**The task**: Starting with the first line, transcribe the material exactly through to the last.

##### Provided data #####

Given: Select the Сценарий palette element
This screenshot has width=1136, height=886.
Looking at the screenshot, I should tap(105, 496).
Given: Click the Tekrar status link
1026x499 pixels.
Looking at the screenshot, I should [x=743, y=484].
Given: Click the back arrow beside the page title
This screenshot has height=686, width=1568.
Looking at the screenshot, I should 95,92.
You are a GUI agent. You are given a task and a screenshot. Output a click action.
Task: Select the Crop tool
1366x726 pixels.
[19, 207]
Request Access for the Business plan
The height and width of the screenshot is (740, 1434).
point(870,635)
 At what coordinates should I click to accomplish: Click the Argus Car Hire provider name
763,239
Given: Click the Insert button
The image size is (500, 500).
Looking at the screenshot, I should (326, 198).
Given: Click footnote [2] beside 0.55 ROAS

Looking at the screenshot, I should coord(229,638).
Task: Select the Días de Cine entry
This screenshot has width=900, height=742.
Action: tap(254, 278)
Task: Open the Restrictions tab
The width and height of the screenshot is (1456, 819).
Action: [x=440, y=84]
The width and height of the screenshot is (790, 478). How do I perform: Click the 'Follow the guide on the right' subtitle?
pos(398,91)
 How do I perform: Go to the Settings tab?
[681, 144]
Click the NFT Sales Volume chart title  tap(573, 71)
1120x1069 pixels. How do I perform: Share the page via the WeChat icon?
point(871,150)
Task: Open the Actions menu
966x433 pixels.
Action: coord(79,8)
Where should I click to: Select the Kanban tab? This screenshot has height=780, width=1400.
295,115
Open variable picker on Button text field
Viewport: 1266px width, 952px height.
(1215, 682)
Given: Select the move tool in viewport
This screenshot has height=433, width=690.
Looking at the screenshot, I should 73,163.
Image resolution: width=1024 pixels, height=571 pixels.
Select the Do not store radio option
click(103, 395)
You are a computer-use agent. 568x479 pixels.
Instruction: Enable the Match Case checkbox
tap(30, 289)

#####

**Solution**:
Given: Select the Сценарий palette element
This screenshot has width=1136, height=886.
Looking at the screenshot, I should tap(105, 496).
Given: Click the Tekrar status link
1026x499 pixels.
Looking at the screenshot, I should [x=743, y=484].
Given: Click the back arrow beside the page title
This screenshot has height=686, width=1568.
Looking at the screenshot, I should 95,92.
You are a GUI agent. You are given a task and a screenshot. Output a click action.
Task: Select the Crop tool
1366x726 pixels.
[19, 207]
Request Access for the Business plan
The height and width of the screenshot is (740, 1434).
point(870,635)
 At what coordinates should I click to accomplish: Click the Argus Car Hire provider name
763,239
Given: Click the Insert button
The image size is (500, 500).
Looking at the screenshot, I should (326, 198).
Given: Click footnote [2] beside 0.55 ROAS

Looking at the screenshot, I should coord(229,638).
Task: Select the Días de Cine entry
This screenshot has width=900, height=742.
Action: tap(254, 278)
Task: Open the Restrictions tab
The width and height of the screenshot is (1456, 819).
Action: [x=440, y=84]
The width and height of the screenshot is (790, 478). How do I perform: Click the 'Follow the guide on the right' subtitle?
pos(398,91)
 How do I perform: Go to the Settings tab?
[681, 144]
Click the NFT Sales Volume chart title  tap(573, 71)
1120x1069 pixels. How do I perform: Share the page via the WeChat icon?
point(871,150)
Task: Open the Actions menu
966x433 pixels.
Action: coord(79,8)
Where should I click to: Select the Kanban tab? This screenshot has height=780, width=1400.
295,115
Open variable picker on Button text field
Viewport: 1266px width, 952px height.
(1215, 682)
Given: Select the move tool in viewport
This screenshot has height=433, width=690.
Looking at the screenshot, I should 73,163.
Image resolution: width=1024 pixels, height=571 pixels.
Select the Do not store radio option
click(103, 395)
You are a computer-use agent. 568x479 pixels.
Instruction: Enable the Match Case checkbox
tap(30, 289)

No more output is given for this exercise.